Background The relationship between the ethnic background or socioeconomic status (SES) and late retinoblastoma (Rb) presentation in the UK is unclear. We aimed to investigate if such correlations exist in a cohort of non-familial Rb cases.

Methods A cross-sectional study based at the two centres providing Rb care in the UK. Included were non-familial Rb cases that presented from January 2006 to December 2011. Epidemiological and clinical data were retrieved from medical charts, as well as patients’ postcodes used to obtain the Index of Multiple Deprivation (IMD) score. A postal questionnaire was sent to participants’ parents to collect further, person-level, information on languages spoken and household socioeconomic position. Statistical correlations to advanced Rb at presentation as well as to treatment by enucleation and need for adjuvant chemotherapy were investigated.

Results The cohort included 189 cases, 98 (51.8%) of which were males. The median age at diagnosis was 16 months (IQR 8–34 months).

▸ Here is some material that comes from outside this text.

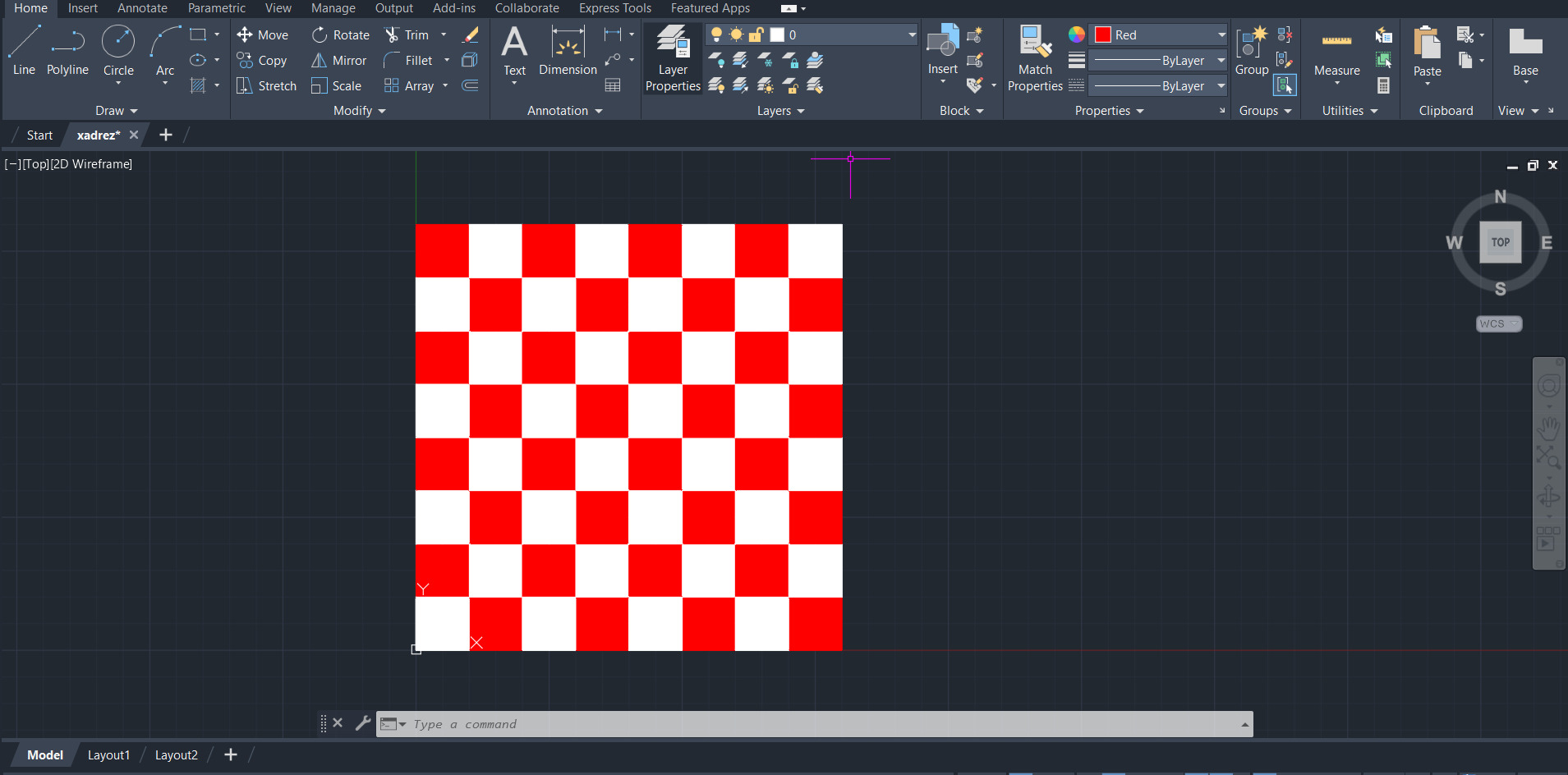Viewport: 1568px width, 775px height.
Task: Click the TOP face of ViewCube
Action: (x=1500, y=242)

Of the study patients, 153 (81%) presented with advanced Rb; 78 (41%) with group D and 75 (40%) with group E Rb. A total of 134 (72%) patients were treated with enucleation. South Asian ethnicity and being in the most deprived IMD quintile were associated with a higher likelihood of presentation with advanced disease, but these estimates did not reach statistical significance. Older age at presentation was associated with enucleation and bilateral disease with adjuvant chemotherapy.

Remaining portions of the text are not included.